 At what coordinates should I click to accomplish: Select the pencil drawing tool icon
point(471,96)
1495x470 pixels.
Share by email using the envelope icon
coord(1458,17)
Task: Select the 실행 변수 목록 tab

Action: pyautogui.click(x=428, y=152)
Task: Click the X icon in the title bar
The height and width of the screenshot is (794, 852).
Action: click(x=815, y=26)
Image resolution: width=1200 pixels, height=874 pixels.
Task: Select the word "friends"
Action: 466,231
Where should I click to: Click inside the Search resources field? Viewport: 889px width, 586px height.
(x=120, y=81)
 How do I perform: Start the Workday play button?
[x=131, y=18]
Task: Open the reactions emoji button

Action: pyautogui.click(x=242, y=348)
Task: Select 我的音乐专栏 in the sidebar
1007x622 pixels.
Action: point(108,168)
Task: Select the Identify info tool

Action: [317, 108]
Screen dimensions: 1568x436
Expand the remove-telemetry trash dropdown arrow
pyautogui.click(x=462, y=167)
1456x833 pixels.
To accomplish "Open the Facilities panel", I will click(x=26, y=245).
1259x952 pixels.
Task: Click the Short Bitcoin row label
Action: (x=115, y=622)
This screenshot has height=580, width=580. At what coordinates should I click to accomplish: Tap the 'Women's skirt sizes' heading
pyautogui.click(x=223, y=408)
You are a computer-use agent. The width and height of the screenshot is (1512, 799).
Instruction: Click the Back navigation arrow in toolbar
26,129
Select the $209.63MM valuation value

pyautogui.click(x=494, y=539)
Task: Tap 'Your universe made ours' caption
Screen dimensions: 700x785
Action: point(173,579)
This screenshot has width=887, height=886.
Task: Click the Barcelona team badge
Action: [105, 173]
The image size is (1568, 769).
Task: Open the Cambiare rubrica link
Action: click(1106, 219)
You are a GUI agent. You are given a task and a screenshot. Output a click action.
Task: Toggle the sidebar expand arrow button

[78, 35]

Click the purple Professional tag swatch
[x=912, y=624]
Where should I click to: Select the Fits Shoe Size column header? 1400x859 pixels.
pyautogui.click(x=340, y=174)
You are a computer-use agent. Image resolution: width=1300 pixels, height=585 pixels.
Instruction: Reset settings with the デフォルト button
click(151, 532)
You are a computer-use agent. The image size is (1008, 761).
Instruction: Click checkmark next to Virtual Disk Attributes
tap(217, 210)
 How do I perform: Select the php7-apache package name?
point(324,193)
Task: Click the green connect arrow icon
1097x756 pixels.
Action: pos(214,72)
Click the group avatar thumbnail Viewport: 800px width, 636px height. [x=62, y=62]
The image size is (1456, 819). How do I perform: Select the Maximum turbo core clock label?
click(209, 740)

● ● ●

**What to produce**
Would you copy the entire listing exactly, missing nothing?

**Solution for this exercise**
 At what coordinates should I click to accomplish: Select the pencil drawing tool icon
point(471,96)
1495x470 pixels.
Share by email using the envelope icon
coord(1458,17)
Task: Select the 실행 변수 목록 tab

Action: pyautogui.click(x=428, y=152)
Task: Click the X icon in the title bar
The height and width of the screenshot is (794, 852).
Action: click(x=815, y=26)
Image resolution: width=1200 pixels, height=874 pixels.
Task: Select the word "friends"
Action: 466,231
Where should I click to: Click inside the Search resources field? Viewport: 889px width, 586px height.
(x=120, y=81)
 How do I perform: Start the Workday play button?
[x=131, y=18]
Task: Open the reactions emoji button

Action: pyautogui.click(x=242, y=348)
Task: Select 我的音乐专栏 in the sidebar
1007x622 pixels.
Action: point(108,168)
Task: Select the Identify info tool

Action: [317, 108]
Screen dimensions: 1568x436
Expand the remove-telemetry trash dropdown arrow
pyautogui.click(x=462, y=167)
1456x833 pixels.
To accomplish "Open the Facilities panel", I will click(x=26, y=245).
1259x952 pixels.
Task: Click the Short Bitcoin row label
Action: (x=115, y=622)
This screenshot has height=580, width=580. At what coordinates should I click to accomplish: Tap the 'Women's skirt sizes' heading
pyautogui.click(x=223, y=408)
You are a computer-use agent. The width and height of the screenshot is (1512, 799).
Instruction: Click the Back navigation arrow in toolbar
26,129
Select the $209.63MM valuation value

pyautogui.click(x=494, y=539)
Task: Tap 'Your universe made ours' caption
Screen dimensions: 700x785
Action: point(173,579)
This screenshot has width=887, height=886.
Task: Click the Barcelona team badge
Action: [105, 173]
The image size is (1568, 769).
Task: Open the Cambiare rubrica link
Action: click(1106, 219)
You are a GUI agent. You are given a task and a screenshot. Output a click action.
Task: Toggle the sidebar expand arrow button

[78, 35]

Click the purple Professional tag swatch
[x=912, y=624]
Where should I click to: Select the Fits Shoe Size column header? 1400x859 pixels.
pyautogui.click(x=340, y=174)
You are a computer-use agent. Image resolution: width=1300 pixels, height=585 pixels.
Instruction: Reset settings with the デフォルト button
click(151, 532)
You are a computer-use agent. The image size is (1008, 761).
Instruction: Click checkmark next to Virtual Disk Attributes
tap(217, 210)
 How do I perform: Select the php7-apache package name?
point(324,193)
Task: Click the green connect arrow icon
1097x756 pixels.
Action: pos(214,72)
Click the group avatar thumbnail Viewport: 800px width, 636px height. [x=62, y=62]
The image size is (1456, 819). How do I perform: Select the Maximum turbo core clock label?
click(209, 740)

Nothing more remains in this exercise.